How to complete this task:
For this exercise, please reproduce the records below word for word, from the first line through the line with "Click the Add".

Available records:
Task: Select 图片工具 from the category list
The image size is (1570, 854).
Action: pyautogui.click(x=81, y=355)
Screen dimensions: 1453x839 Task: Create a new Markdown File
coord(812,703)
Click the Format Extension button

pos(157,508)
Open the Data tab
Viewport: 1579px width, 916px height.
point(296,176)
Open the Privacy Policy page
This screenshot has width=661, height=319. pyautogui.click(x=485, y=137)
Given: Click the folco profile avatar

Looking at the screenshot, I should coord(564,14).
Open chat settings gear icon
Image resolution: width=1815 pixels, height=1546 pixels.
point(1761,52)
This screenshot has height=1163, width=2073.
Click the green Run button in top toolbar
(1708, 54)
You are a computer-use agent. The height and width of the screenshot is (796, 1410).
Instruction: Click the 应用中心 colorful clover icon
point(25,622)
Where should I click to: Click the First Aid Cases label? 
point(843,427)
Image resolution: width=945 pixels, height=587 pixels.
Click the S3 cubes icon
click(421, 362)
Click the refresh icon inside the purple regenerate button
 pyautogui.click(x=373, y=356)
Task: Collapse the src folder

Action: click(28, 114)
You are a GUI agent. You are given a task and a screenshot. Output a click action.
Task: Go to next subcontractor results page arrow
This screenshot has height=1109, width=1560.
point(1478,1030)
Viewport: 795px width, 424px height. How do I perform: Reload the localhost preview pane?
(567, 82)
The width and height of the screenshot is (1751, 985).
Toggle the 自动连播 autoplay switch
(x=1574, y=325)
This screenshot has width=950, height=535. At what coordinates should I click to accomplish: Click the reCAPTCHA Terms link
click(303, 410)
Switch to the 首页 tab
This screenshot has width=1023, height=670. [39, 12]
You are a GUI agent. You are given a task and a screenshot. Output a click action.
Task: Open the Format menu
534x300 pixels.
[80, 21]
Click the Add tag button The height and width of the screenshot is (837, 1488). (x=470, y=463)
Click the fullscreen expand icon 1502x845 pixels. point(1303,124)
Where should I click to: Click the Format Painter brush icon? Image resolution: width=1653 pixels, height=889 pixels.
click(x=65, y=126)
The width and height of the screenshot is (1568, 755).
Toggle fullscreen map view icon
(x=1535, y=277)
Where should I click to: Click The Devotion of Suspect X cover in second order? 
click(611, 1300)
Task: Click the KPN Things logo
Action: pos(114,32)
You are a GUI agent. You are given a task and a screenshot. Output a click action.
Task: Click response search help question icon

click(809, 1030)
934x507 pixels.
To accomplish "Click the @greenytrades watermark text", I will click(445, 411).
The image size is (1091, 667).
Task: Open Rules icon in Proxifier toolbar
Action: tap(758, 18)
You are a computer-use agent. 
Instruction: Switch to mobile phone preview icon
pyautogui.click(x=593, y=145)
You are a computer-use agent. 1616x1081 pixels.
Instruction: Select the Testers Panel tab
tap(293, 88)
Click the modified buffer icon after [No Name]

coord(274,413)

Solution to the exercise:
Task: Select 图片工具 from the category list
The image size is (1570, 854).
Action: pyautogui.click(x=81, y=355)
Screen dimensions: 1453x839 Task: Create a new Markdown File
coord(812,703)
Click the Format Extension button

pos(157,508)
Open the Data tab
Viewport: 1579px width, 916px height.
point(296,176)
Open the Privacy Policy page
This screenshot has width=661, height=319. pyautogui.click(x=485, y=137)
Given: Click the folco profile avatar

Looking at the screenshot, I should coord(564,14).
Open chat settings gear icon
Image resolution: width=1815 pixels, height=1546 pixels.
point(1761,52)
This screenshot has height=1163, width=2073.
Click the green Run button in top toolbar
(1708, 54)
You are a computer-use agent. The height and width of the screenshot is (796, 1410).
Instruction: Click the 应用中心 colorful clover icon
point(25,622)
Where should I click to: Click the First Aid Cases label? 
point(843,427)
Image resolution: width=945 pixels, height=587 pixels.
Click the S3 cubes icon
click(421, 362)
Click the refresh icon inside the purple regenerate button
 pyautogui.click(x=373, y=356)
Task: Collapse the src folder

Action: click(28, 114)
You are a GUI agent. You are given a task and a screenshot. Output a click action.
Task: Go to next subcontractor results page arrow
This screenshot has height=1109, width=1560.
point(1478,1030)
Viewport: 795px width, 424px height. How do I perform: Reload the localhost preview pane?
(567, 82)
The width and height of the screenshot is (1751, 985).
Toggle the 自动连播 autoplay switch
(x=1574, y=325)
This screenshot has width=950, height=535. At what coordinates should I click to accomplish: Click the reCAPTCHA Terms link
click(303, 410)
Switch to the 首页 tab
This screenshot has width=1023, height=670. [39, 12]
You are a GUI agent. You are given a task and a screenshot. Output a click action.
Task: Open the Format menu
534x300 pixels.
[80, 21]
Click the Add tag button The height and width of the screenshot is (837, 1488). (x=470, y=463)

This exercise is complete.